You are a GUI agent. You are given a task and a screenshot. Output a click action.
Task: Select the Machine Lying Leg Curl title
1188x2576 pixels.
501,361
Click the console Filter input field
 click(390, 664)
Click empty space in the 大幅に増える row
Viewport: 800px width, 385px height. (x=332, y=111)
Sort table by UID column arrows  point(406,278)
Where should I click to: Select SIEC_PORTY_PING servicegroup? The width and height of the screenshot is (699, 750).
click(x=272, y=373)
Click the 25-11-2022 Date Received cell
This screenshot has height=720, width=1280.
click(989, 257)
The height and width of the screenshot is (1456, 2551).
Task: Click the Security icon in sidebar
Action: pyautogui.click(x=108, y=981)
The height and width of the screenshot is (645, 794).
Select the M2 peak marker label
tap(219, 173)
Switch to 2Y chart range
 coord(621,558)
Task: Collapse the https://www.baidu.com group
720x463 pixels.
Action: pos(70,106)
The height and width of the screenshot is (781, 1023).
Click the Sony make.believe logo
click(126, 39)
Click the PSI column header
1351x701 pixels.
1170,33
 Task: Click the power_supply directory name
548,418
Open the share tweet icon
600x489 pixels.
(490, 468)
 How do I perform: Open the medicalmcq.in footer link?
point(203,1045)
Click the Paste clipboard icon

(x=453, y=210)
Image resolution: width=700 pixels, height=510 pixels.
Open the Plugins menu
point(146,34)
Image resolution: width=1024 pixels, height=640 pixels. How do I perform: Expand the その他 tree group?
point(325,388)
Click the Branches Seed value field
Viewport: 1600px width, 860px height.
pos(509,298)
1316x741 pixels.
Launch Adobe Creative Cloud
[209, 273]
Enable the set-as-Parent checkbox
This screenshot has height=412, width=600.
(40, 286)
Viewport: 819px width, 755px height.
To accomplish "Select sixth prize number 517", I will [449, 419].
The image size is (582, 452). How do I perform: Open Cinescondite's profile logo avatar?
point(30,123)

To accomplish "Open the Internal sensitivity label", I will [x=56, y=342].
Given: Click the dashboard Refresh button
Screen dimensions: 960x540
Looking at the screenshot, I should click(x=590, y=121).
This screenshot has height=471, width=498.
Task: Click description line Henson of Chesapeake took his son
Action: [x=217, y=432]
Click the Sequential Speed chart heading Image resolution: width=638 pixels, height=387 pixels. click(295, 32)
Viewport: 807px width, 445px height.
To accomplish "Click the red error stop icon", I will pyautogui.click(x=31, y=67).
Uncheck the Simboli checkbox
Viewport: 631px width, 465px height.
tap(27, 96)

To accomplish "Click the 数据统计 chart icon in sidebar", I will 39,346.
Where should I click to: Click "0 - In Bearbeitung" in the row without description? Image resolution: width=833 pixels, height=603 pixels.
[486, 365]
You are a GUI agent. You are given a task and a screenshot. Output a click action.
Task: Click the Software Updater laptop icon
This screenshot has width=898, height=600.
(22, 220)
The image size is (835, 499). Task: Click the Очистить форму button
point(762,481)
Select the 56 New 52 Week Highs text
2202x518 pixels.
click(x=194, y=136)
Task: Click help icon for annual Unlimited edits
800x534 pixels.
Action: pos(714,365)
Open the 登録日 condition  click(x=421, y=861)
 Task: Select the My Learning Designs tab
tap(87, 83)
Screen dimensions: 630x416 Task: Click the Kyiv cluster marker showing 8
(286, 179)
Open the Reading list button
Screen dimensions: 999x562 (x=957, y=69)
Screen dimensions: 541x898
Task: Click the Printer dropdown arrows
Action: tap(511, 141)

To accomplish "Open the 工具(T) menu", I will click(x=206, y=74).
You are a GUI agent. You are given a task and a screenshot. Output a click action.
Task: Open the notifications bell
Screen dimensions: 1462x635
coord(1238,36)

##############################

> **PROBLEM DETAILS**
Please reproduce the data as it was given, with every line exact.

> **ANSWER AREA**
You are a GUI agent. You are given a task and a screenshot. Output a click action.
Task: Select the Machine Lying Leg Curl title
1188x2576 pixels.
501,361
Click the console Filter input field
 click(390, 664)
Click empty space in the 大幅に増える row
Viewport: 800px width, 385px height. (x=332, y=111)
Sort table by UID column arrows  point(406,278)
Where should I click to: Select SIEC_PORTY_PING servicegroup? The width and height of the screenshot is (699, 750).
click(x=272, y=373)
Click the 25-11-2022 Date Received cell
This screenshot has height=720, width=1280.
click(989, 257)
The height and width of the screenshot is (1456, 2551).
Task: Click the Security icon in sidebar
Action: pyautogui.click(x=108, y=981)
The height and width of the screenshot is (645, 794).
Select the M2 peak marker label
tap(219, 173)
Switch to 2Y chart range
 coord(621,558)
Task: Collapse the https://www.baidu.com group
720x463 pixels.
Action: pos(70,106)
The height and width of the screenshot is (781, 1023).
Click the Sony make.believe logo
click(126, 39)
Click the PSI column header
1351x701 pixels.
1170,33
 Task: Click the power_supply directory name
548,418
Open the share tweet icon
600x489 pixels.
(490, 468)
 How do I perform: Open the medicalmcq.in footer link?
point(203,1045)
Click the Paste clipboard icon

(x=453, y=210)
Image resolution: width=700 pixels, height=510 pixels.
Open the Plugins menu
point(146,34)
Image resolution: width=1024 pixels, height=640 pixels. How do I perform: Expand the その他 tree group?
point(325,388)
Click the Branches Seed value field
Viewport: 1600px width, 860px height.
pos(509,298)
1316x741 pixels.
Launch Adobe Creative Cloud
[209, 273]
Enable the set-as-Parent checkbox
This screenshot has height=412, width=600.
(40, 286)
Viewport: 819px width, 755px height.
To accomplish "Select sixth prize number 517", I will [449, 419].
The image size is (582, 452). How do I perform: Open Cinescondite's profile logo avatar?
point(30,123)

To accomplish "Open the Internal sensitivity label", I will [x=56, y=342].
Given: Click the dashboard Refresh button
Screen dimensions: 960x540
Looking at the screenshot, I should click(x=590, y=121).
This screenshot has height=471, width=498.
Task: Click description line Henson of Chesapeake took his son
Action: [x=217, y=432]
Click the Sequential Speed chart heading Image resolution: width=638 pixels, height=387 pixels. click(295, 32)
Viewport: 807px width, 445px height.
To accomplish "Click the red error stop icon", I will pyautogui.click(x=31, y=67).
Uncheck the Simboli checkbox
Viewport: 631px width, 465px height.
tap(27, 96)

To accomplish "Click the 数据统计 chart icon in sidebar", I will 39,346.
Where should I click to: Click "0 - In Bearbeitung" in the row without description? Image resolution: width=833 pixels, height=603 pixels.
[486, 365]
You are a GUI agent. You are given a task and a screenshot. Output a click action.
Task: Click the Software Updater laptop icon
This screenshot has width=898, height=600.
(22, 220)
The image size is (835, 499). Task: Click the Очистить форму button
point(762,481)
Select the 56 New 52 Week Highs text
2202x518 pixels.
click(x=194, y=136)
Task: Click help icon for annual Unlimited edits
800x534 pixels.
Action: pos(714,365)
Open the 登録日 condition  click(x=421, y=861)
 Task: Select the My Learning Designs tab
tap(87, 83)
Screen dimensions: 630x416 Task: Click the Kyiv cluster marker showing 8
(286, 179)
Open the Reading list button
Screen dimensions: 999x562 (x=957, y=69)
Screen dimensions: 541x898
Task: Click the Printer dropdown arrows
Action: tap(511, 141)

To accomplish "Open the 工具(T) menu", I will click(x=206, y=74).
You are a GUI agent. You are given a task and a screenshot. Output a click action.
Task: Open the notifications bell
Screen dimensions: 1462x635
coord(1238,36)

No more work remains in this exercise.